TEXT TO READ:

........

The shape is very similar to the shape of the middle basis vector but now the range of values is twice as big and the vector now has more negative values.  Adding and substracting the first basis vector just affects the average value and not the shape.  Now let's compute the DCT.

In [None]:
dct(-D[:,0]+2*D[:,2],norm='ortho')

We get, up to floating point arithmetic, (-1,0, 2, 0, 0), which should make sense.

Play around with other linear combinations of other basis vectors and discuss.

Now let's take a vector which is not as "obviously" a linear combination of the basis vectors.

In [None]:
b=np.array([1,-1,1,-1,1])
plt.plot(k,b,'o-',color='k')

So, it is a very "bouncy" vector.

In [None]:
dct(b,norm='ortho')

Notice that the largest value from the DCT was the last one.  This should make sense, as the last basis vector is the "bounciest".

Now, we will make a bit more complicated vector.  This one will take values from a cosine function that has a frequency strictly between the cosine functions used to make the third and fourth basis vectors.

In [None]:
j=2.5
c=np.sqrt(2/n)*np.cos(np.pi*(k+(1/2))*j/n)

........

SOURCE DATA:

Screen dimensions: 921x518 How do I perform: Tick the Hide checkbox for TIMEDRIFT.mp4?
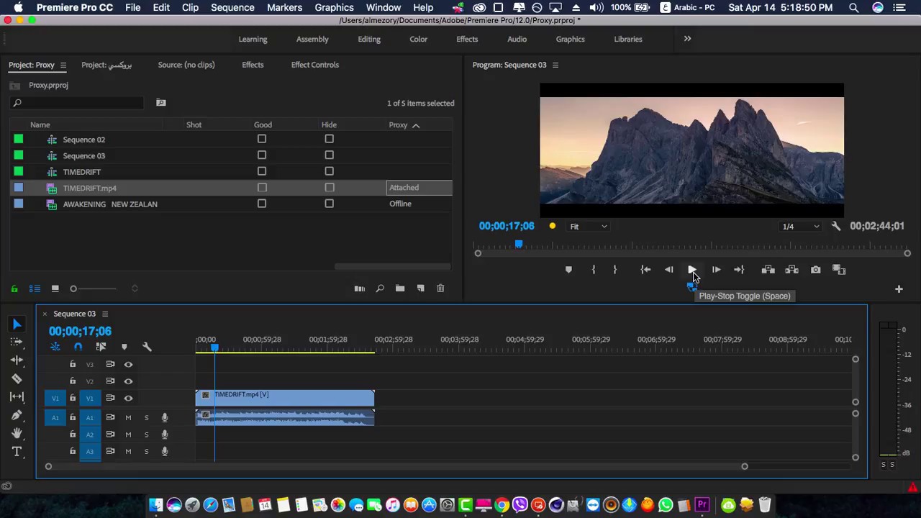(x=329, y=188)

........

TASKS FOR THIS EXERCISE:
1. In the DCT notebook passage, what does adding and subtracting the first basis vector affect?
2. Extend the DCT notebook passage from the point where it stops.

WRITTEN RESPONSES:
1. Only the average value, not the shape.

2.
plt.plot(k,c,'o-',color='k')

The formula above for j=0, 1, 2, 3, 4 yields the DCT-II basis vectors.

In [None]:
dct(c,norm='ortho')

Notice that the third and fourth coefficients of the DCT are much larger in absolute value than the others.  This shows the "bounciness" between a mix of the frequencies.  They aren't prefectly equal due to some normalization issues with DCT.

Exercises

1. Generate three random vecotrs r, s, t in R^1000.

2. Verify that the dimension of the span of r, s, t is three.

3. Generate an orthonormal basis for the span of r, s, t.

4. Create a matrix which performs an orthogonal projection from R^1000 to the span of r, s, t.

5. Compute and plot the DCT of r.

6. Discuss the output of 5.